Chair of the Alabama Republican Party
- In office 1962–1964
- Preceded by: Claude O. Vardaman
- Succeeded by: Thomas H. Bingham

Personal details
- Born: August 24, 1930 New Orleans, Louisiana, U.S.
- Died: November 6, 2007 (aged 77) Houston, Texas, U.S.
- Party: Republican

= John Grenier =

American politician (1930–2007)

John Edward Grenier (August 24, 1930 – November 6, 2007) was a figure in the 1964 presidential campaign of Barry Goldwater. Grenier is one of the figures credited with using the Southern Strategy in that campaign and one of the figures responsible for the rise of the Republican Party in Alabama.

Grenier ran for the United States Senate in 1966 against John Sparkman.

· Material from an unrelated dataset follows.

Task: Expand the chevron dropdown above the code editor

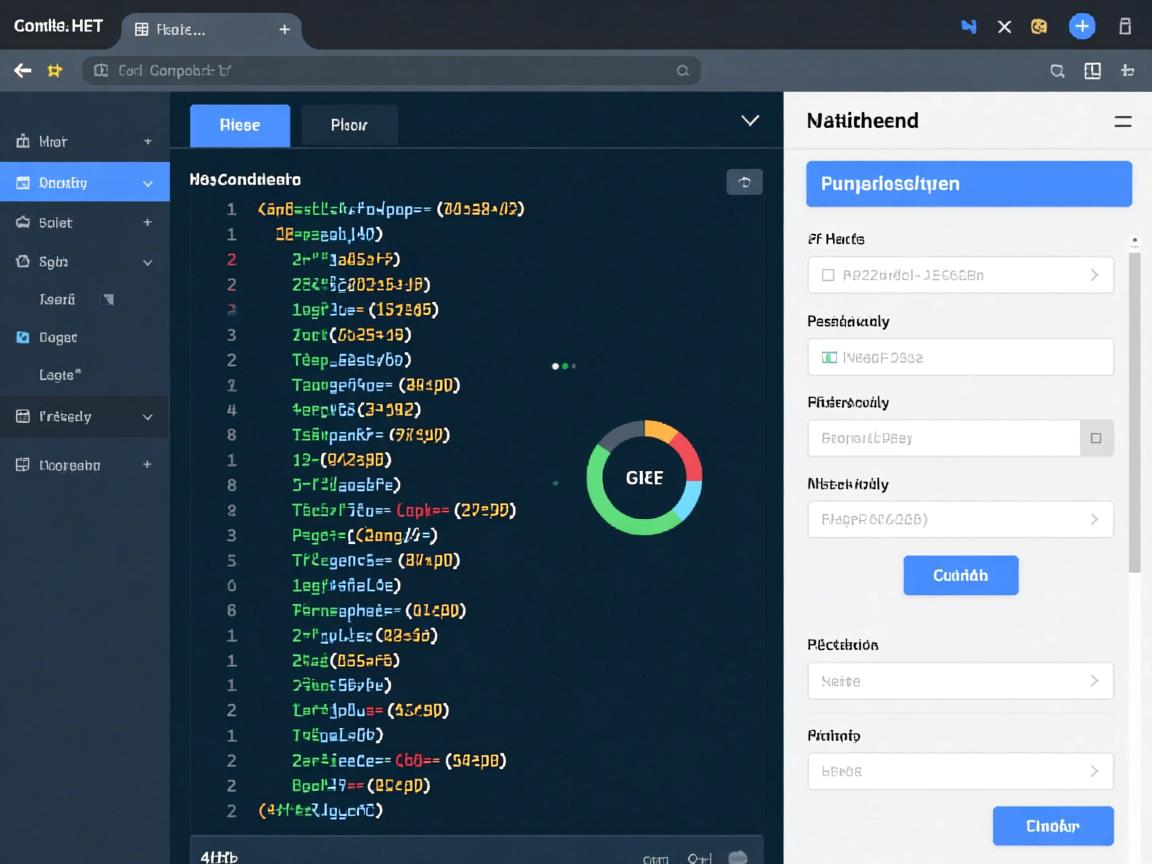Action: [749, 121]
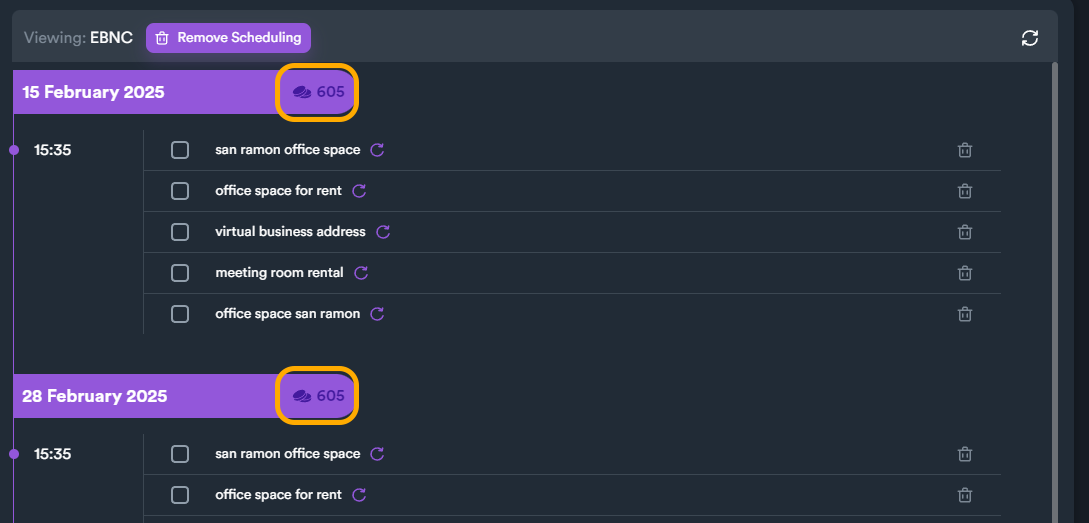Click the vertical scrollbar of the schedule list
The height and width of the screenshot is (523, 1089).
pyautogui.click(x=1054, y=290)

Grenier won 39 percent of the vote, the highest percentage that anybody had won against Sparkman in Sparkman's Senate career.

Grenier was also involved in the campaign of Alabama Republican Guy Hunt and the controversies which followed Hunt during his term in office.

For many years, Grenier also worked as a litigator for Lange Simpson Robinson and Somerville, one of the oldest and most distinguished law firms in Birmingham, Alabama.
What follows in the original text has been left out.